A batalha dos Guararapes - Victor Meirelles de Lima |
Opor movimentos pelos direitos das minorias e pelos direitos
de grupos oprimidos ao movimento humanista é um contra-senso. Não são a mesma
coisa mas fazem parte do mesmo escopo ideológico segundo o qual todos têm
direitos iguais, independente de identidade de gênero, orientação sexual, cor
da pele ou etnia, religião ou não crença ou classe social.
Por definição, todos os movimentos que lutam por direitos
iguais para as minorias e para os grupos historicamente oprimidos se incluem no
humanismo.
Tentar desqualificar as lutas dos oprimidos conclamando-os a
lutarem ‘apenas’ pelo humanismo e não pelas suas necessidades específicas e
contra as opressões direcionadas que sofrem é contribuir para sua
discriminação, diminuindo o peso dessas opressões e banalizando os vários tipos
de violência a que esses grupos estão sujeitos simplesmente por não fazerem
parte dos grupos dominantes.
A luta dos negros é específica; a luta das mulheres é
específica; a luta dos ateus é específica; a luta de gays, lésbicas, bissexuais
e transgêneros é específica; a luta dos trabalhadores é específica. E todas
essas lutas são, em última instância, em prol do humanismo.

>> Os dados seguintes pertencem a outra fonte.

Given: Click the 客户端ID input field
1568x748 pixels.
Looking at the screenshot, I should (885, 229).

A nossa sociedade ocidental foi estruturada sob o ponto de
vista do homem branco e heterossexual; além disso, somos em maioria governados
dentro do sistema capitalista e ainda sob a égide do Cristianismo. Sendo assim,
qualquer indivíduo ou grupo humano que não seja homem, branco e heterossexual,
que não seja cristão e que não detenha o capital e os meios de produção se enquadrará
nas características denominadas hoje de minorias ou oprimidos.

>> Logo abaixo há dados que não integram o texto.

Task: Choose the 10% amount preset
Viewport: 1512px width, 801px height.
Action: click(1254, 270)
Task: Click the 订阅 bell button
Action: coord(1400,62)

O ateísmo é uma circunstância de quem não crê em deus ou
deuses. Sendo nossa sociedade majoritariamente cristã, indivíduos ateus se
enquadram também como minoria social. Ateus defendendo as diferenças de
tratamento social e de direitos entre homens e mulheres não os torna menos
ateus, mas certamente demonstra que não são humanistas; assim também ateus
defendendo a diferença de tratamento e de direitos entre heteros e LGBTs, e
entre brancos e negros.
Cada movimento luta pela sua visibilidade, pelos seus
direitos e pela sua representatividade na sociedade em igualdade de condições
para com o setor social dominante e contra essa diferença opressora. Ateus,
negros, trabalhadores, mulheres, índios, gays, lésbicas, bissexuais e
transgêneros se organizam em torno da ideia humanista de que todos os seres
humanos são verdadeiramente iguais em direitos.
Alguém pode questionar o porquê de não se incluir nessa
lista os cristãos, os latifundiários e empresários, os homens brancos e os
heterossexuais…
Por que esses grupos não fazem parte das minorias, nem dos
oprimidos; o que não quer dizer que não sejam oprimidos em alguma instância ou
que sejam eles sempre opressores, ou que oprimam conscientemente todos os
outros. Dizer que um indivíduo ou um grupo é dominante e historicamente
opressor quer dizer que desfrutam de privilégios sociais desde que nasceram,
independentemente de concordarem ou não com o status quo
macho-hetero-branco-cristão-capitalista da nossa sociedade.
Assim, quando brancos se posicionam contra o movimento dos
negros contra o racismo, alegando que praticam um ‘racismo contrário’, quando
homens se posicionam contra o movimento feminista alegando que praticam a
‘misandria’, quando heterossexais se posicionam contra os movimentos LGBTs alegando
que pretendem uma ‘ditadura gay’, quando cristãos se posicionam contra o
ateísmo alegando que são ‘imorais e pecadores’ e quando capitalistas se
posicionam contra os movimentos dos trabalhadores alegando a ‘meritocracia’
estão, todos esses opositores, na verdade, lutando para manter seus
privilégios, a que estão tão acostumados que os vêem como naturais, imutáveis,
corretos e mesmo – pasmem! – necessários para o bom andamento da sociedade.
Qualquer indivíduo que se pretenda humanista terá, por
definição, a obrigação ética de apoiar as lutas das minorias e dos grupos
oprimidos, sem questionar sua legitimidade e sem pretender definir suas lutas
ou como elas devem ser praticadas. Qualquer um que oponha as lutas das minorias
e dos grupos oprimidos ao humanismo, como se estes fossem excludentes, ou não
conhece essas lutas a fundo ou não conhece as características humanistas a
fundo.
Para praticar o humanismo não é necessário diluir as lutas
específicas de outros grupos mas, ao contrário, fortalecê-las apoiando-as,
conhecendo-as e contribuindo para que, de luta em luta, de conquista em
conquista, o humanismo possa, um dia, ser uma prática cotidiana, transformando
nossa sociedade em uma sociedade verdadeiramente igualitária.